Host and environmental factors influence skin microbiota composition. We compared skin microbiota alpha diversity (Shannon index) with geographical location, age, and diet. Statistically significant differences were not observed in alpha diversity between neighter the geographical locations (Kruskal–Wallis test, p = 0.62, Fig. 2A) nor the diet groups (Wilcoxon test, p = 0.74, Fig. 2B). In contrast, we did observe a significant difference between the three age groups (Kruskal–Wallis test, p = 0.02, Fig. 2C). Further, multiple pairwise comparisons between each two age groups were performed using the Wilcoxon test. Statistically significant differences were noted between the adult and middle age (p = 0.001) groups. We did not observe differences in alpha diversity between the elderly age group and adults (p = 0.715) and or middle-aged (p = 0.125) volunteers. The group-wise average alpha diversities for geographical location, diet, and age are shown in Table 4.

Table 3:

The most prevalent genera along with its mean relative abundance and standard deviation across genetically unrelated individuals (N = 58).

For abundance, detection threshold = 0.1% was considered. The genera with >20% prevalence are shown.

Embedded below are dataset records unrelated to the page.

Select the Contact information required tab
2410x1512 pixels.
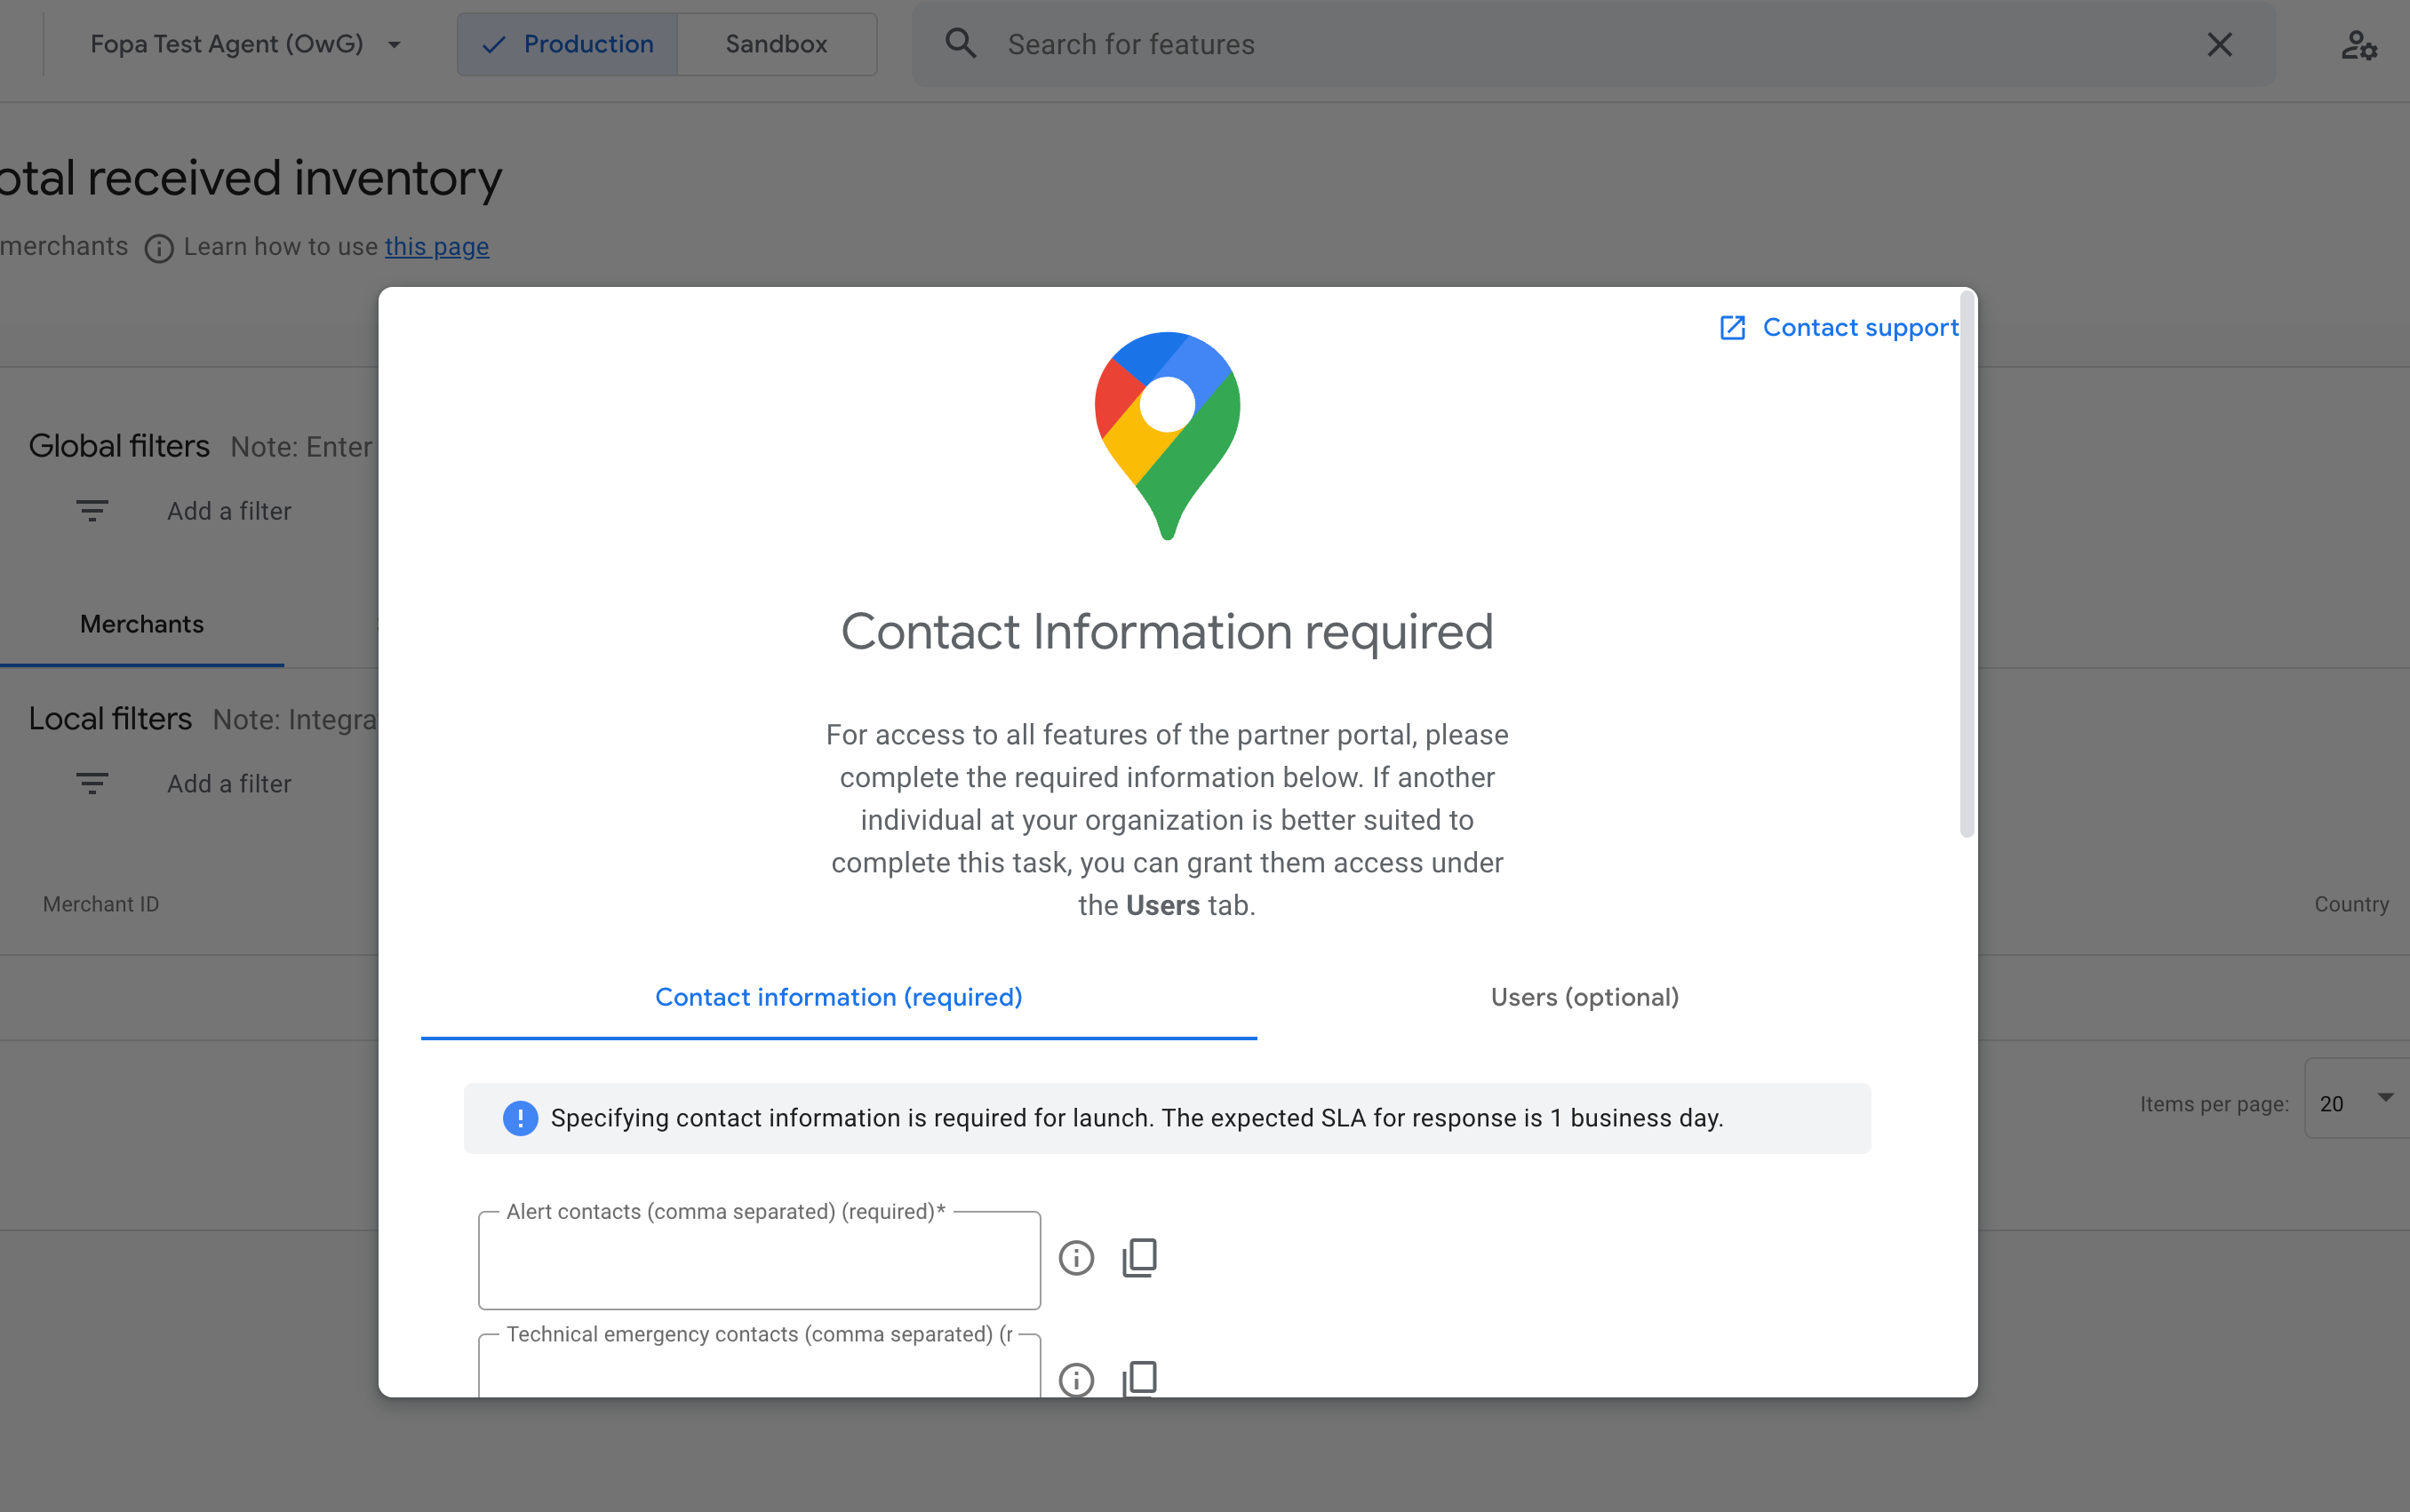(836, 997)
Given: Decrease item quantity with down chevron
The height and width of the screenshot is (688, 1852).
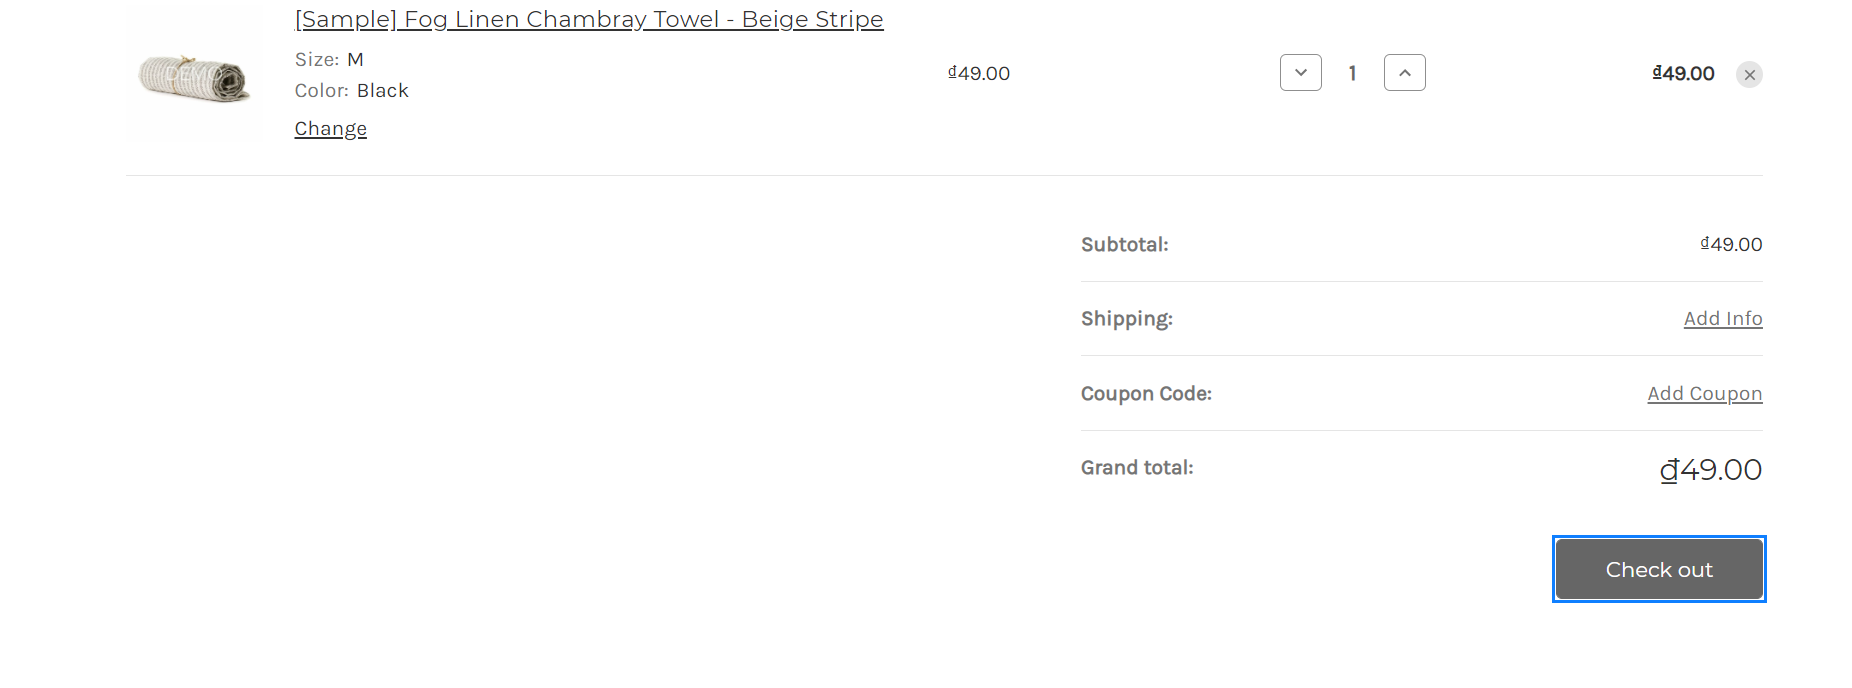Looking at the screenshot, I should pos(1300,73).
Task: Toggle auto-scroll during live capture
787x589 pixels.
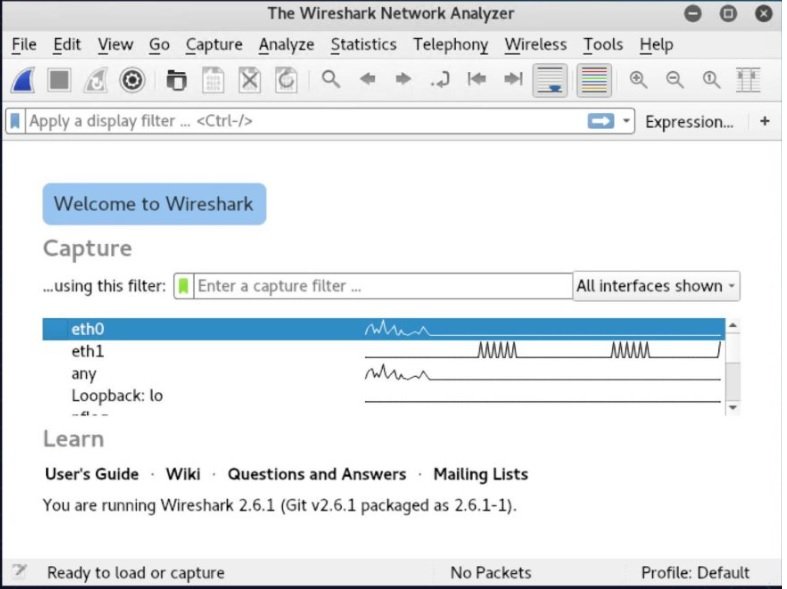Action: point(550,80)
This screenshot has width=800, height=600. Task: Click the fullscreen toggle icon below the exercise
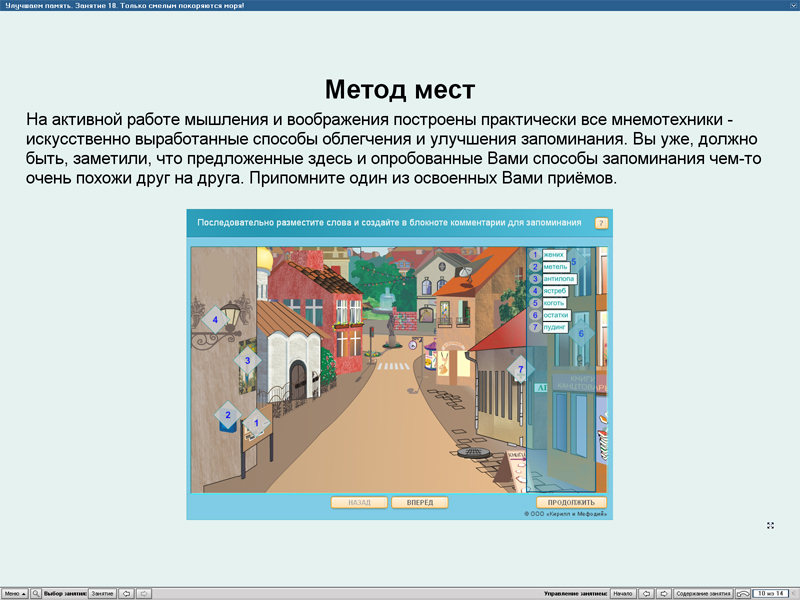769,524
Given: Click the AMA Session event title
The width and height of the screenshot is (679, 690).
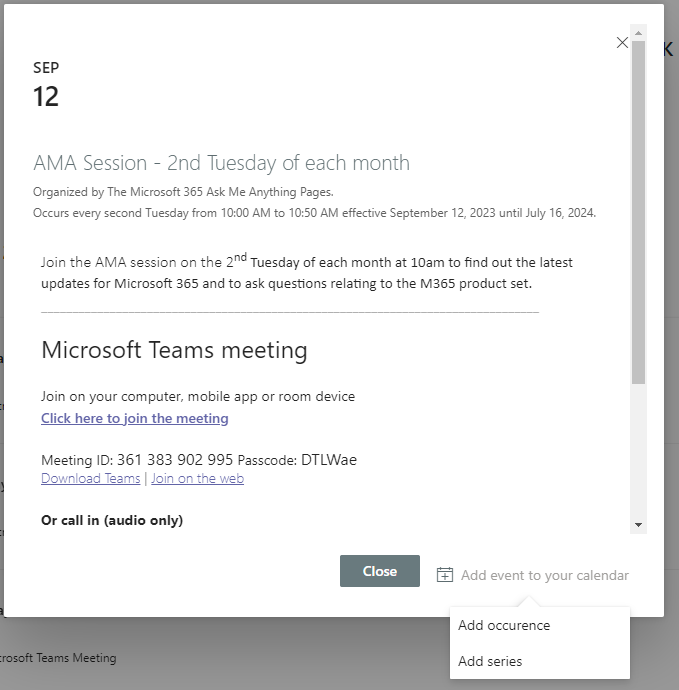Looking at the screenshot, I should point(221,163).
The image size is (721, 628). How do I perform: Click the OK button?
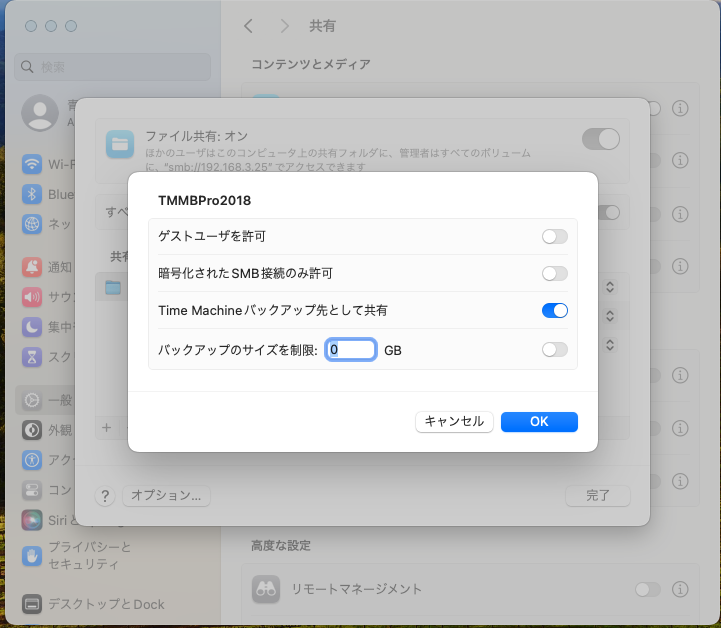point(539,422)
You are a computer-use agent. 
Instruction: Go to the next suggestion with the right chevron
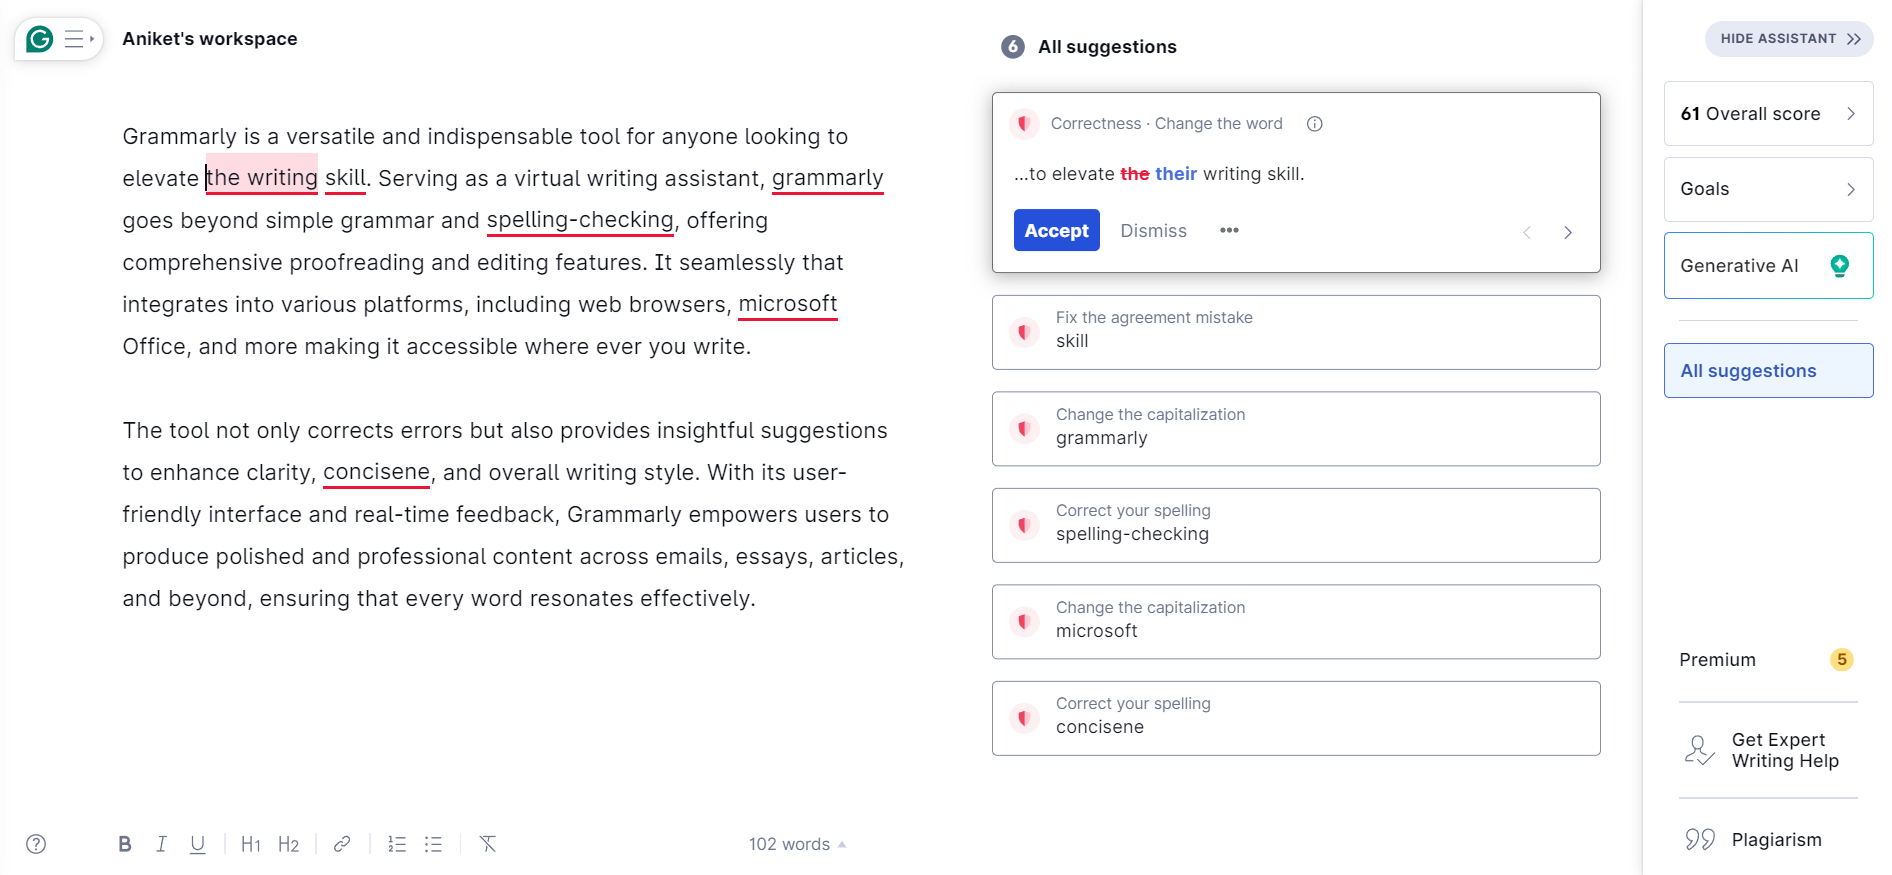1567,231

Genus	Mean relative abundance (%)	Standard deviation (σ)	Prevalence (%)
Staphylococcus	23.2	0.34	100
Paenibacillus	1.3	0.07	100
Bacillus	21.7	0.33	100
Corynebacterium	7.1	0.15	93.1
Pseudomonas	2.3	0.07	86.2
Thiolamprovum	0.1	0.00	86.2
Clostridium	0.2	0.01	86.2
Arthrobacter	1.3	0.08	79.3
Anaerococcus	5.8	0.16	77.6
Oceanobacillus	1	0.04	77.6
Cutibacterium	1.6	0.08	74.1
Acinetobacter	2.4	0.10	72.4
Brevibacillus	0.7	0.03	72.4
Intestinimonas	0.2	0.01	67.2
Aeromonas	0.3	0.01	65.5
Salmonella	1.7	0.07	63.8
Moraxella	2	0.05	62.1
Geobacillus	0.7	0.02	62.1
Brevibacterium	0.2	0.01	60.3
Pantoea	2.5	0.13	56.9
Enterobacter	6.6	0.18	56.9
Virgibacillus	0.4	0.01	56.9
Micrococcus	0.8	0.04	55.2
Exiguobacterium	1.2	0.07	46.6

DOI: 10.7717/peerj.13075/table-3

Figure 2: Alpha diversity variation observed on the skin microbiota across studied groups.
Alpha diversity variation (Shannon index) for the N = 58 study volunteers by (A) geographical location (p = 0.62; Kruskal–Wallis), (B) diet (p = 0.74; Wilcoxon test) and, (C) age group (p = 0.02; Kruskal–Wallis). The p-value indicates level of significance as <0.001^∗∗∗, <0.01^∗∗, <0.05^∗, 0.1^ns. Statistical differences are indicated only for the significant groups (Table 4).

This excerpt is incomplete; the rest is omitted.